O alerta vermelho que sai das eleições

Por Rodrigo Tomazini e Robério Paulino*

Mal as urnas haviam sido fechadas e diversos analistas políticos, estudiosos e mesmo os chamados “palpiteiros” colocaram rapidamente suas opiniões sobre quem venceu as eleições, os méritos de determinados partidos e candidaturas e os deméritos de outros. As avaliações são para todos os gostos e as fontes para que sejam afirmadas as posições também. 

Quando observadas as legendas, de fato, é possível afirmar que o PSD e o MDB foram os grandes vitoriosos no pleito. Já observando o campo ideológico, pode-se dizer que a esquerda foi a grande perdedora e a “centro direita” a vencedora. Mas tudo é relativo. Comparando com a polarização de 2022, observamos que nem Lula, nem Bolsonaro saíram vencedores. 

O sistema político brasileiro, de presidencialismo de coalizão, no qual Lula governa aliado mesmo com partidos de direita, é muito complexo e fazer avaliações apressadas não nos levará a entender mais a fundo qual é o problema central da crise da esquerda, que não se limita às eleições, mas tem a ver centralmente com a política econômica e social.

Primeiro, é importante entender que a crise da esquerda não se resume ao Brasil, é uma crise internacional. A ascensão aos governos do campo progressista como do partido Syriza, na Grécia, do Podemos, na Espanha, e de governos de presidentes como Evo Morales, Hugo Chavez, Rafael Corrêa, Boric, na América Latina, não deram as respostas necessárias à população e geraram grande frustração, o que abriu espaço para o crescimento da direita. 

Esses fatos, combinados com a crise econômica de 2008, trouxeram enormes desafios, dificuldades e desgaste para a viabilidade da esquerda nos governos. A falta de respostas desses governos às demandas efetivas do povo, somadas à crise econômica internacional, levou muitos deles a rapidamente sucumbirem e a extrema-direita a crescer e tomar um lugar que há muito não ocupava. A provável volta de Trump ao governo dos EUA vai ser um estímulo ainda maior para o crescimento da ultradireita no mundo.  

No Brasil, não foi diferente: os governos Lula 1 e 2, surfando no crescimento econômico, trouxeram políticas de compensação para a classe trabalhadora, facilidades de aquisição de produtos da linha branca, de automóveis e casas populares, assim como uma importante queda do desemprego.
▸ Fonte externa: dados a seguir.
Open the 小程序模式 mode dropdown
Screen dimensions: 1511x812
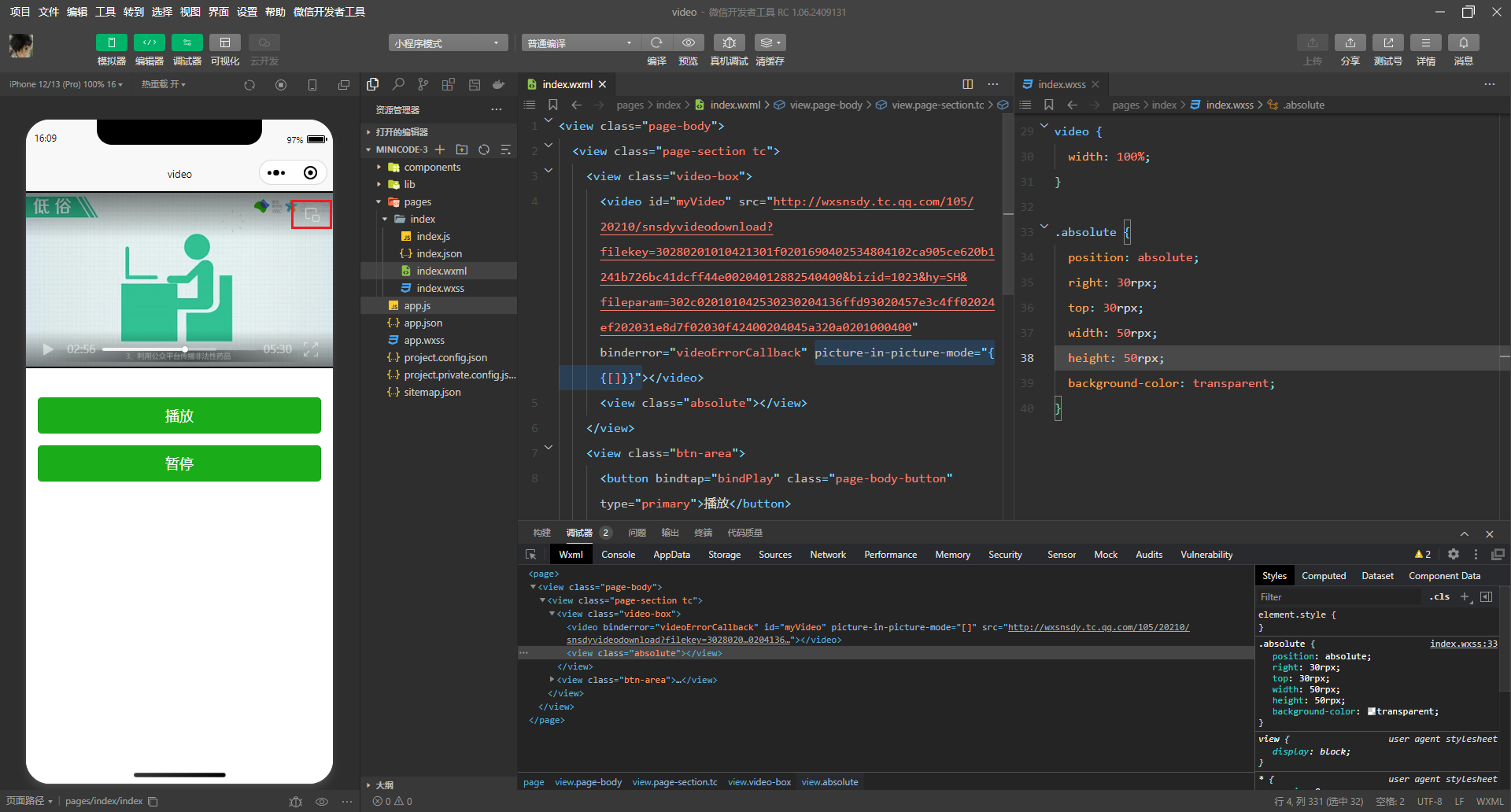point(447,43)
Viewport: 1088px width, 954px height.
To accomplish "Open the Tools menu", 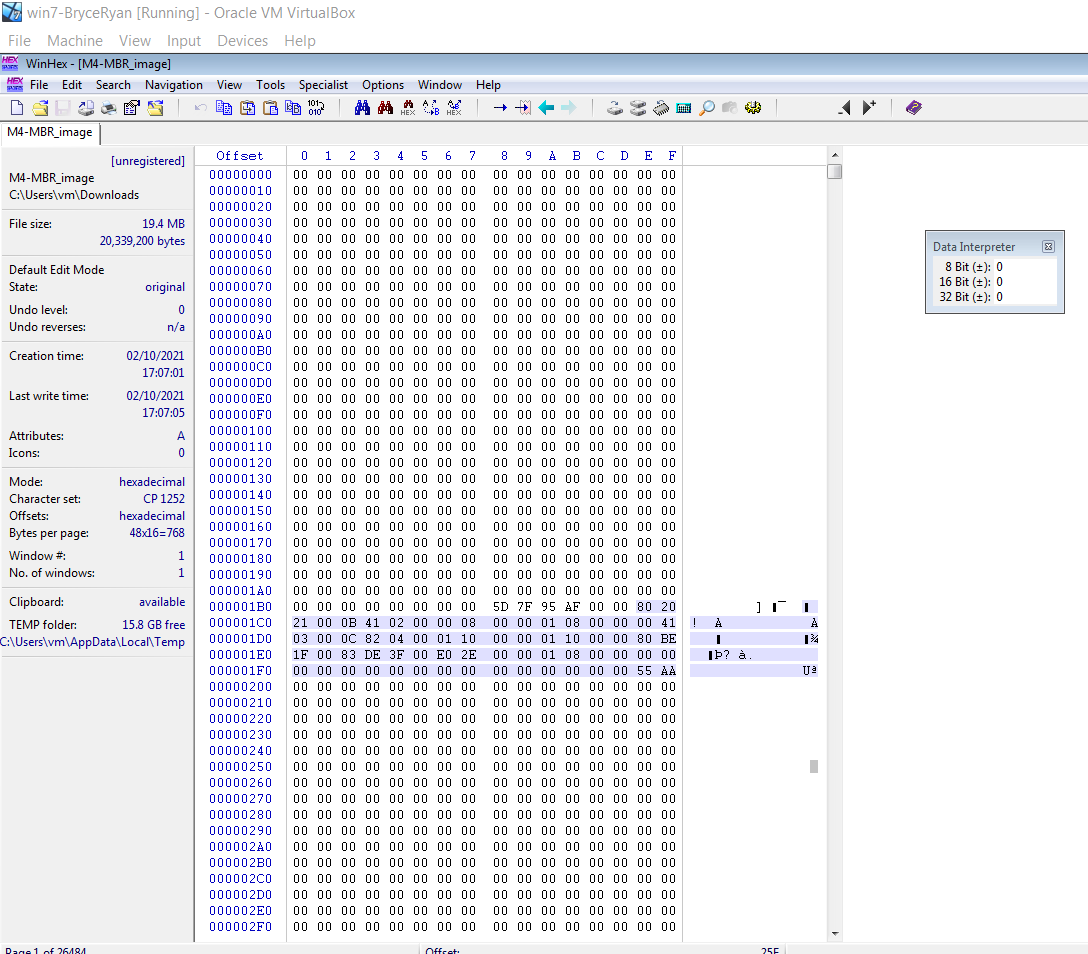I will [x=270, y=85].
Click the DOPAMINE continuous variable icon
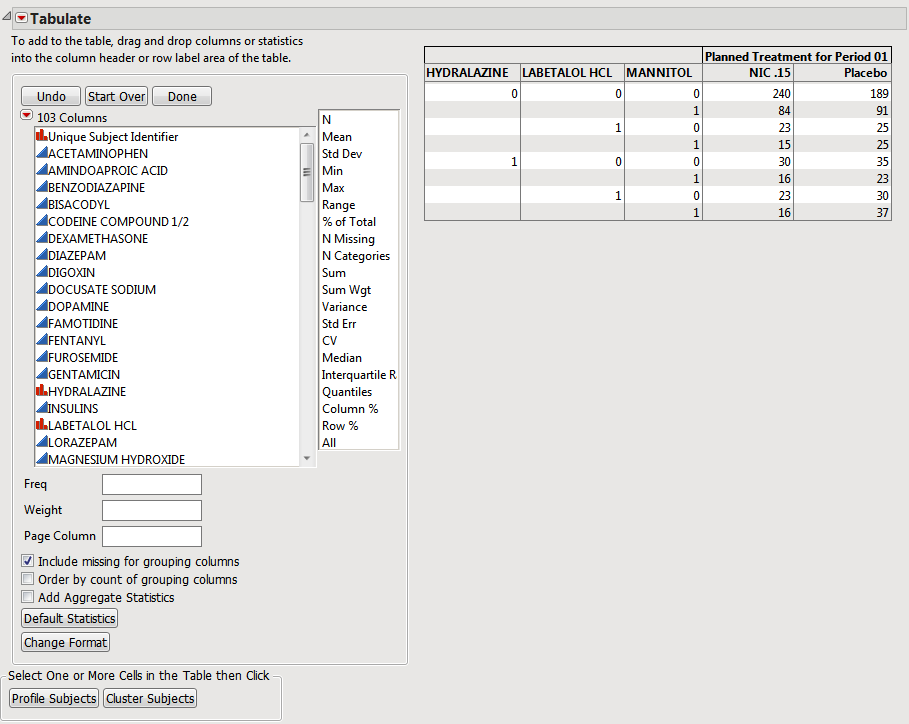 (x=41, y=306)
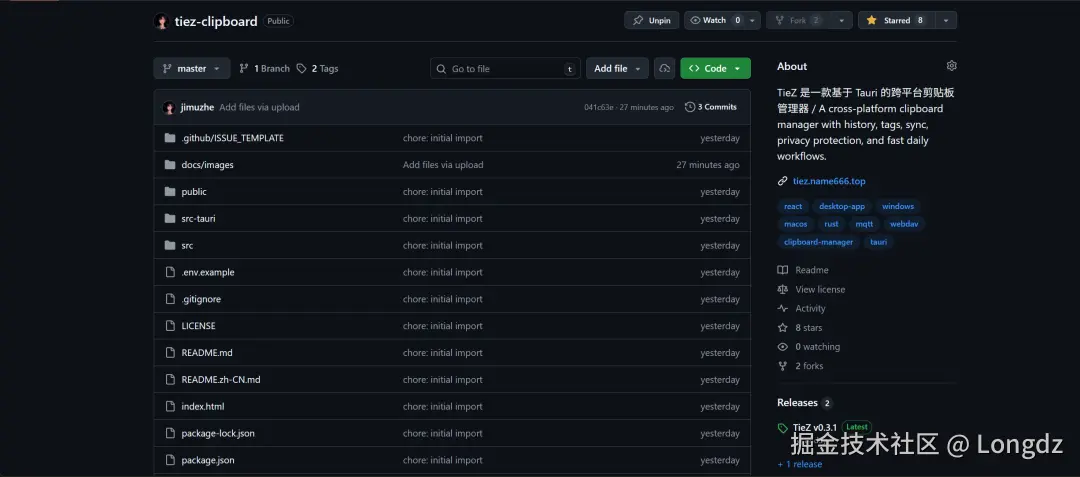The image size is (1080, 477).
Task: Open the tiez.name666.top website link
Action: click(829, 181)
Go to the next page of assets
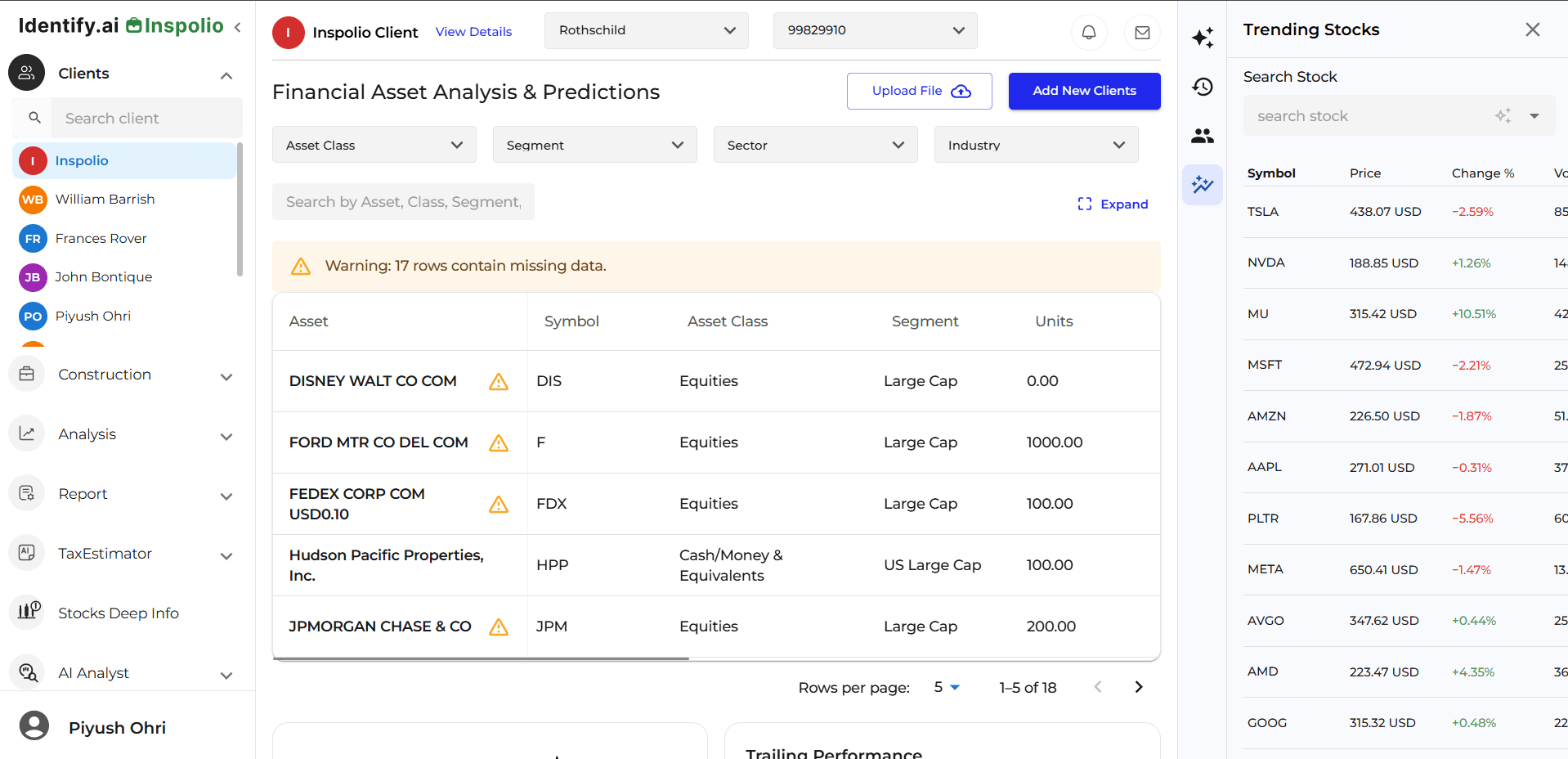This screenshot has width=1568, height=759. click(x=1138, y=687)
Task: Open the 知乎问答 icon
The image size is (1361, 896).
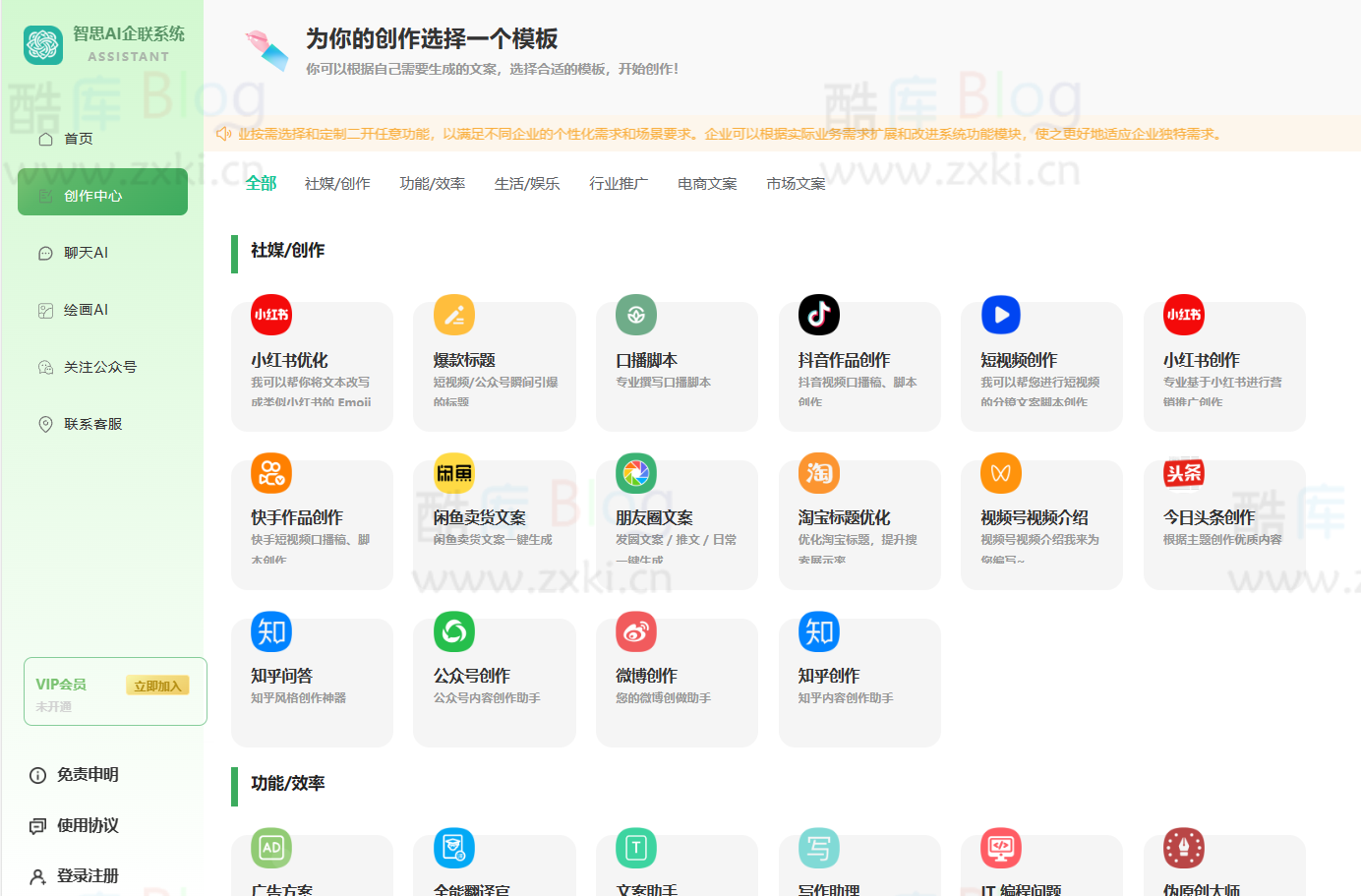Action: pyautogui.click(x=270, y=631)
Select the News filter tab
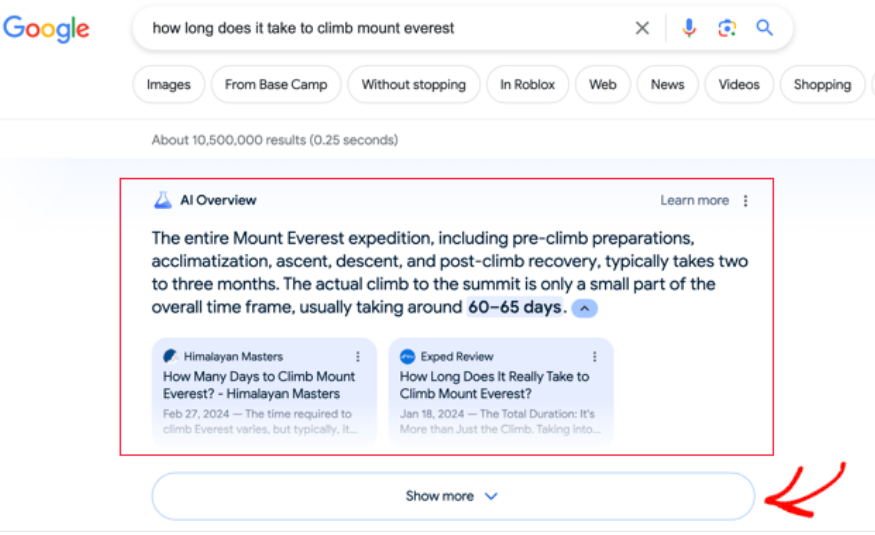Viewport: 875px width, 535px height. point(667,85)

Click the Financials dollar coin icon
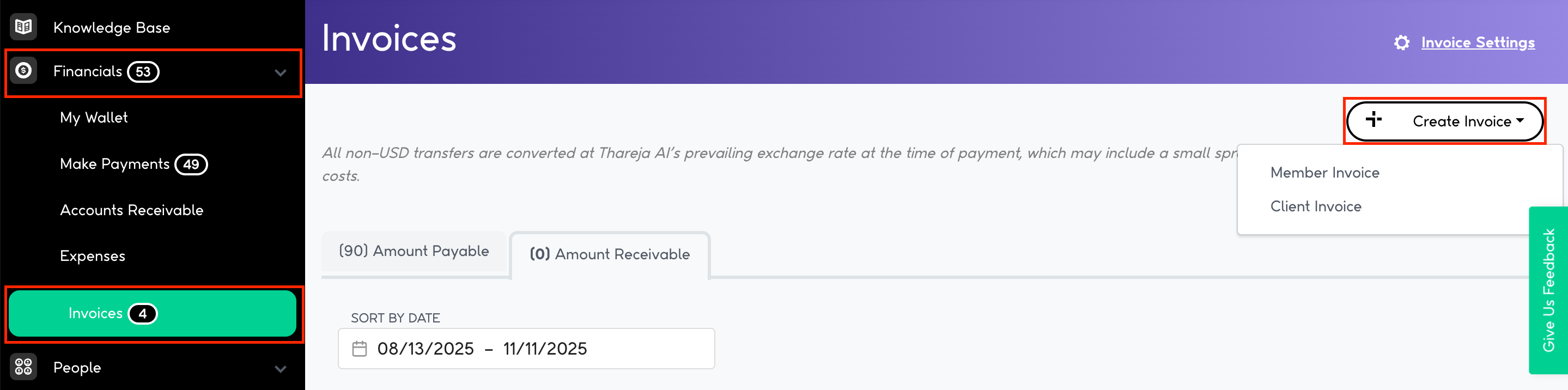(24, 71)
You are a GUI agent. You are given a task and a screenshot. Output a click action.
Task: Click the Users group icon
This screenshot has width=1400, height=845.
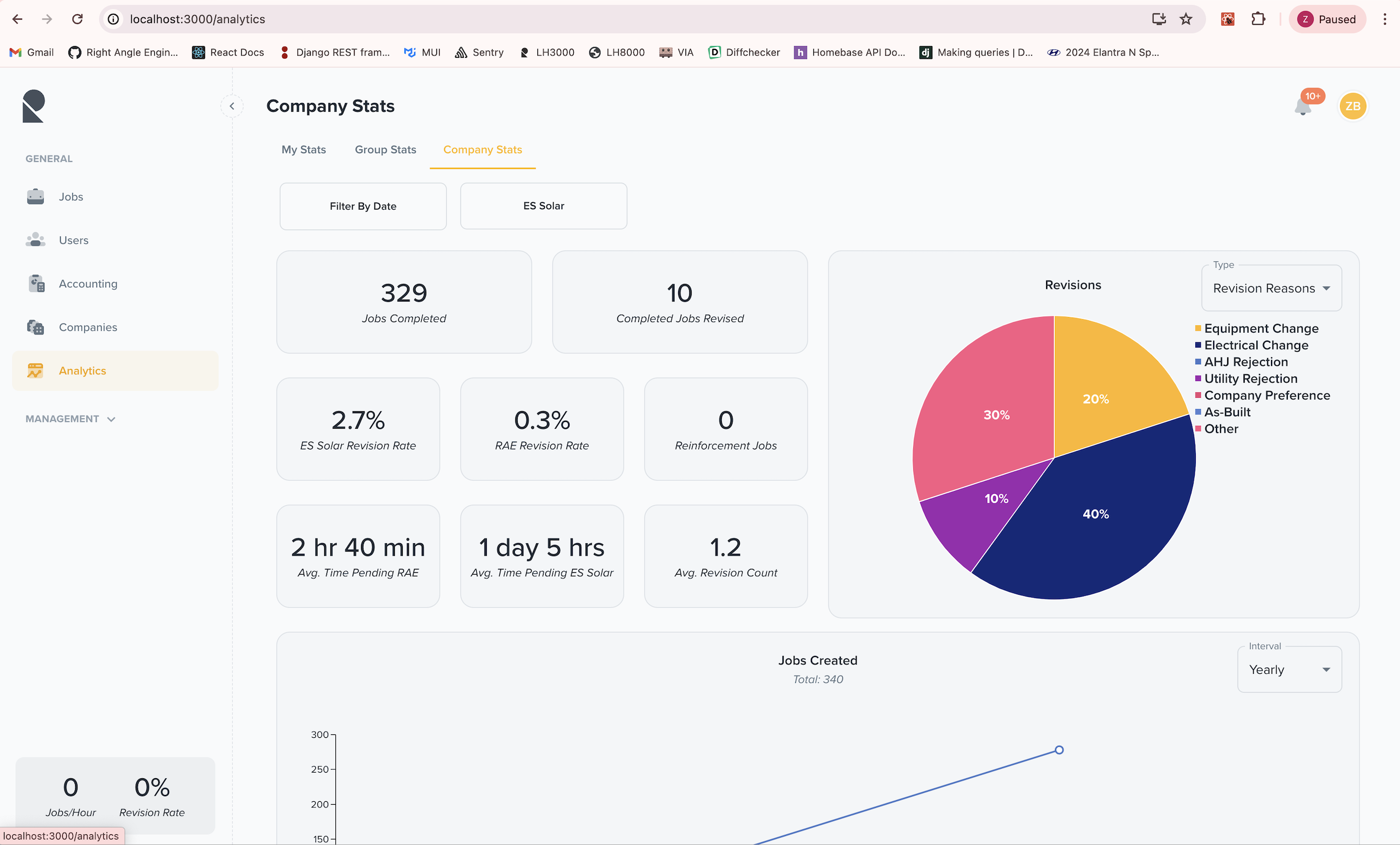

Já o governo Dilma 2 foi afetado duramente pela crise econômica global, que chegou ao Brasil de forma tardia, mas forte, apesar de Lula classificá-la como uma marolinha. 

Aquela crise econômica, uma política econômica de arrocho fiscal do governo, aliados ao desgaste da esquerda mundial e à reorganização da extrema-direita no Brasil e no mundo, levou à derrubada de Dilma, através da Operação Lava Jato, uma operação jurídico-criminosa. O discurso “anticorrupção”, possibilitou a ascensão da direita, trazendo depois Jair Bolsonaro ao governo, até ali um político insignificante. 

De lá para cá, mesmo depois da vitória de Lula em 2022, que gerou grande expectativa, a situação do povo pouco mudou. A polarização política continua, a direita segue crescendo, e a dificuldade em chegar a uma conclusão quanto ao resultado eleitoral, ou seja, sobre quem são os vencedores e os vencidos, demonstra isso.

Há um provérbio chinês que diz: “Se você não mudar de direção, terminará exatamente onde partiu”. Como bem reflete esse provérbio, além da conjuntura internacional, precisamos olhar para nossa casa. O governo Lula 3 assume com a esperança de milhões de brasileiros, de voltar a trazer saúde de qualidade, educação, emprego, assistência social e todos os outros benefícios que almejam.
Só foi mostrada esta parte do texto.